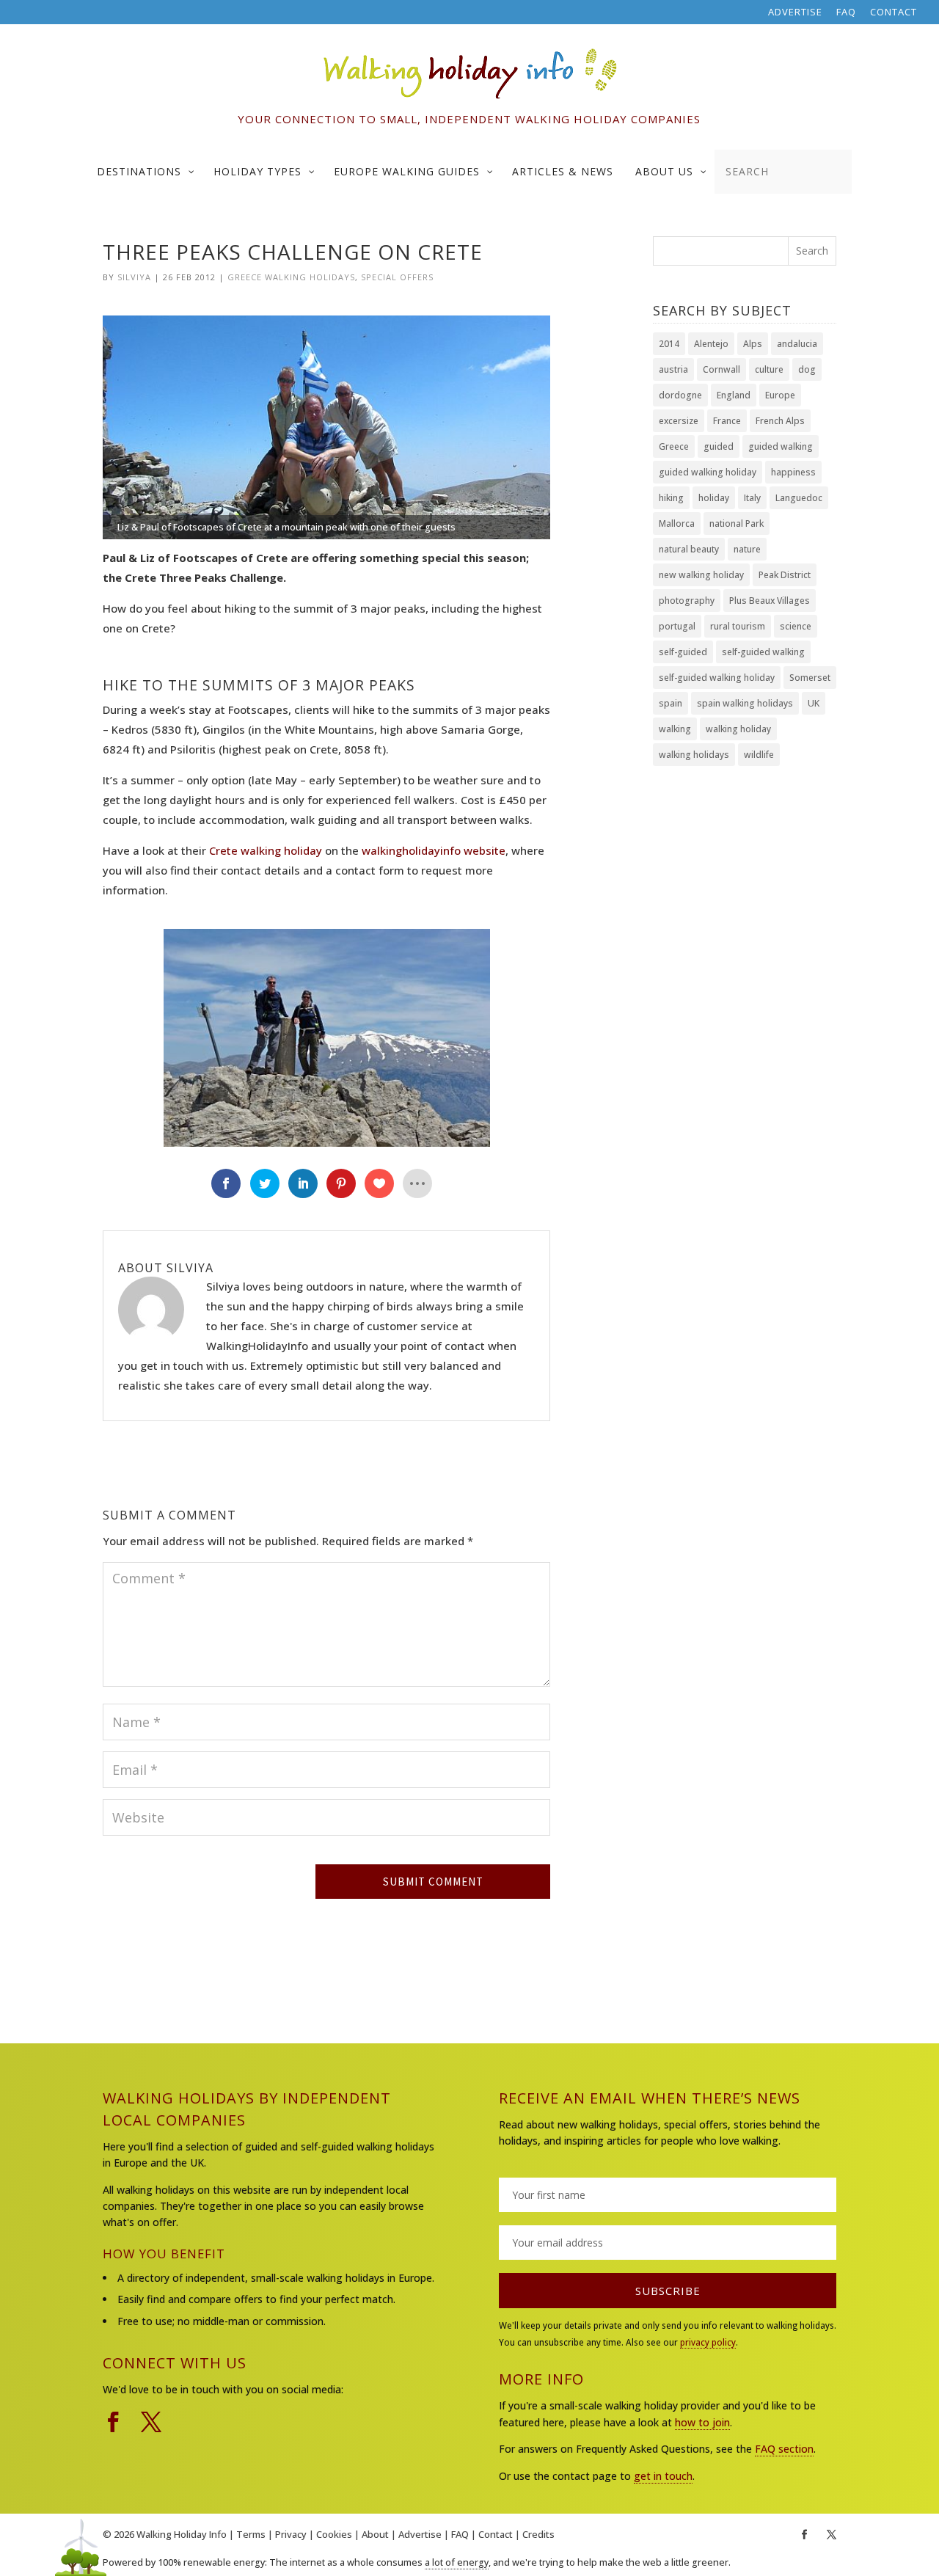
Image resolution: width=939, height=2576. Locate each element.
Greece (674, 446)
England (733, 395)
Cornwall (721, 369)
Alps (752, 343)
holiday (713, 498)
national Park (736, 523)
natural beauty (689, 549)
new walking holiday (701, 575)
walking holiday (738, 729)
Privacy (291, 2534)
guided (719, 446)
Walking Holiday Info (181, 2534)
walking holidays (694, 754)
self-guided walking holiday (717, 677)
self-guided (683, 652)
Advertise (795, 12)
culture (769, 369)
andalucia (797, 343)
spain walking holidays (745, 703)
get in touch (663, 2476)
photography (687, 600)
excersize (678, 421)
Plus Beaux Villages (769, 600)
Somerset (809, 677)
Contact (893, 12)
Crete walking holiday (265, 850)
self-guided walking (763, 652)
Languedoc (798, 498)
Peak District (785, 575)
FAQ (846, 12)
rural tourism (737, 626)
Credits (538, 2534)
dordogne (680, 395)
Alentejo (711, 343)
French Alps (780, 421)
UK (813, 703)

◆ **ABOUT THIS EXERCISE**: Repeat the listing word for word. Leave images out.

◆ **TASK SOLUTION**:
Image resolution: width=939, height=2576. Locate each element.
Greece (674, 446)
England (733, 395)
Cornwall (721, 369)
Alps (752, 343)
holiday (713, 498)
national Park (736, 523)
natural beauty (689, 549)
new walking holiday (701, 575)
walking holiday (738, 729)
Privacy (291, 2534)
guided (719, 446)
Walking Holiday Info (181, 2534)
walking holidays (694, 754)
self-guided walking holiday (717, 677)
self-guided (683, 652)
Advertise (795, 12)
culture (769, 369)
andalucia (797, 343)
spain walking holidays (745, 703)
get in touch (663, 2476)
photography (687, 600)
excersize (678, 421)
Plus Beaux Villages (769, 600)
Somerset (809, 677)
Contact (893, 12)
Crete walking holiday (265, 850)
self-guided walking (763, 652)
Languedoc (798, 498)
Peak District (785, 575)
FAQ (846, 12)
rural tourism (737, 626)
Credits (538, 2534)
dordogne (680, 395)
Alentejo (711, 343)
French Alps (780, 421)
UK (813, 703)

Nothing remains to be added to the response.